Oklahoma Senator Tom Coburn noted in a Tuesday letter to Agriculture Secretary Tom Vilsack that while these conferences may be "fun," or "even educational," they reveal an agency unable to set priorities that serve taxpayers as opposed to its own bureaucratic interests.

Yes, they are unable to set priorities. Because that was the design of the sequester! The Agriculture Department said its furlough of meat inspectors would shut down meat production for 11 days, so in late March, Obama signed a bill giving the Agriculture Department $55 million — most of what the sequester took away. An anonymous Republican House aide told The Washington Post that would be a problem, because making everyone feel the dumb pain "was the whole point of sequestration to begin with."

The campaign for fixes has continued. A few days ago, the Chicago Tribune's editorial board raged about how perfectly avoidable the sequester's flight delays were:

Over the year and a half since President Barack Obama signed the law that required spending curbs through sequestration in 2013, you haven't seen the FAA, or its parent the Transportation Department, or its parent the White House, trying to absorb a relatively small budget cut in ways that would least inconvenience fliers and least imperil the U.S. economy.

They are correct: It was supposed to be an inconvenience! That is what Republicans and Democrats agreed to in 2011. But the Detroit News' Henry Payne agreed the dumbness was optional:

The Divider-in-Chief’s sequester strategy has been a flop thus far, but the president is stubbornly staying the course.  This week he’s forcing flight delays on America’s busy traveling public.

The sequester was designed to suck. But Congress has decided that in some ways, it sucks too much. It has now passed a law fixing the cuts to the Federa Aviation Administration, most likely because long flight delays were super annoying to politicians who have to fly back and forth from Washington. According to The Hill, there are "some Democrats" who think these fixes are only making it less likely that the sequester will be rescinded. But they are missing the larger flaw in their plan: the sequester is making the government (and by extension Obama) look dumb, not mean. 
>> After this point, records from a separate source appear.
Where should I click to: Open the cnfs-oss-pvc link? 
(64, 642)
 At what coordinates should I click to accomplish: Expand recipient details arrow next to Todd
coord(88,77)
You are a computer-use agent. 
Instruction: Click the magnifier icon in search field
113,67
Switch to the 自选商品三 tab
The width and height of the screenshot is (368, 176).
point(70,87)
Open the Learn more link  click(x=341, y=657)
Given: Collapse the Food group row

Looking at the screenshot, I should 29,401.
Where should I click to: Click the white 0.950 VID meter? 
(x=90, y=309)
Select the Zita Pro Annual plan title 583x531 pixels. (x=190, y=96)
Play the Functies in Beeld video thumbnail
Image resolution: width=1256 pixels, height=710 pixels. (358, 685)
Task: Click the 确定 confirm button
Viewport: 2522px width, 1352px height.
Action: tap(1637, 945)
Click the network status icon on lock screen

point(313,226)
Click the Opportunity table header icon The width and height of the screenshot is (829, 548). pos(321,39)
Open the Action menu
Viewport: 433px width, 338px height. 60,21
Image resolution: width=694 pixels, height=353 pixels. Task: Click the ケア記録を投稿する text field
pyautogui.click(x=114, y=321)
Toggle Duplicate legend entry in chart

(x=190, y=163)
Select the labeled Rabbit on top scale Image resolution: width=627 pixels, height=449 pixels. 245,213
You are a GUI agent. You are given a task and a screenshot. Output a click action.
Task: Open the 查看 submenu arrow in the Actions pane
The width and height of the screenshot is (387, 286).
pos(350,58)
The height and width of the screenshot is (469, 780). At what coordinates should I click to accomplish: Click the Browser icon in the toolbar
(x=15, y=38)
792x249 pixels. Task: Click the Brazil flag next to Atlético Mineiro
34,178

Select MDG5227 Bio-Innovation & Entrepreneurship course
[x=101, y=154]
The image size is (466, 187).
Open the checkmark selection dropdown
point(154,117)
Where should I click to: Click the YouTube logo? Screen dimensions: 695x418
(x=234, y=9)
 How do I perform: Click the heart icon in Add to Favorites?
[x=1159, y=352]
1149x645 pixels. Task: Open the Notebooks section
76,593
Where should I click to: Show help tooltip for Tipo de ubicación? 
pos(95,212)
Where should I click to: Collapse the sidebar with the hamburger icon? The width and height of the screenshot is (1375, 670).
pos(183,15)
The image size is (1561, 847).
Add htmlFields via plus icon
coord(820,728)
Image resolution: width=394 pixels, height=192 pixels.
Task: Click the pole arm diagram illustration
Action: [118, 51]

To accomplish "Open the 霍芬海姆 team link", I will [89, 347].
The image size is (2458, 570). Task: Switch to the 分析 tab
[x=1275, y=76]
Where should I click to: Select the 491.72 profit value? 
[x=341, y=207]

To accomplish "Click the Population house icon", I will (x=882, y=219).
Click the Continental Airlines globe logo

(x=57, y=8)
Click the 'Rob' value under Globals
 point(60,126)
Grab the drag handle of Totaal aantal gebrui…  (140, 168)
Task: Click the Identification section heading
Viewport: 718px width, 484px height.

House Republicans were considering a government shutdown, but they've scrapped those plans. They decided not to fight over the debt limit, either. A Gingrichian government shutdown -- not to mention throwing the world economy into crisis over the debt ceiling -- would have made Republicans look petty and irrational. Instead, they've proven that the government is stupid and inefficient. They did that by passing a law forcing the federal government to act as stupid and inefficiently as they've been saying all these years.